In the night of 26 to 27 March 1996, a group of 20 armed men from the GIA entered the monastery at 1:45 AM. They took seven monks' captive, including one, Brother Bruno, who was a visitor from Fès, Morocco. Two monks escaped the kidnappers. A message signed by the GIA announced that the seven monks had been beheaded on 21 May 1996. It is still uncertain who killed them, because some sources claim that they died during an airstrike from the Algerian Air Force.

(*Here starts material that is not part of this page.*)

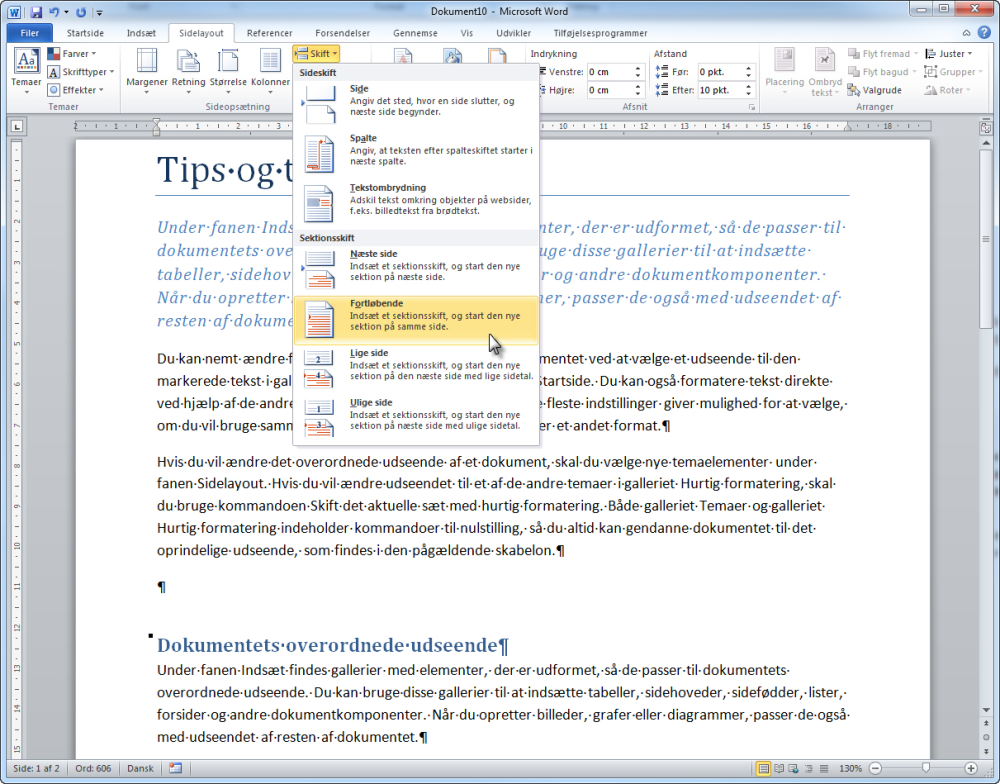1000x784 pixels.
Task: Expand the Farver theme colors dropdown
Action: click(73, 54)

Father de Chergé and the other monks were buried in the Abbey of Our Lady of Atlas cemetery.

==Beatification process==
The Diocese of Algiers started the process for the beatification of Christian de Chergé and the monks of Tibhirine in 1996. On 7 October 2013, the Order of the Cistercians of the Strict Observance announced that the Archbishop of Algiers, with the agreement of the Abbot General and his council, had nominated Father Thomas Georgeon, his Secretary General, as the postulator of the process of beatification of Archbishop Pierre Lucien Claverie and 18 companions, including the 7 Tibhirine monks. The Congregation for the Causes of Saints approved the appointment on 11 October 2013. The beatification took place in Oran, Algeria, on 8 December 2018. He was one of the 19 people beatified as the Martyrs of Algeria.

==Books==
- Dieu pour Tout Jour: Chapitres de Père Christian de Chergé à la Communauté de Tibhirine (1985-1996) (2006)
- L'Autre que Nous Attendons: Homélies de Père Christian de Chergé (1970-1996) (2009)
- L'Invincible Espérance (2010), compilation of texts by Bruno Chenu.
- Lettres à Un Ami Fraternel (2015), letters to Father Maurice Borrmans (1974-1995).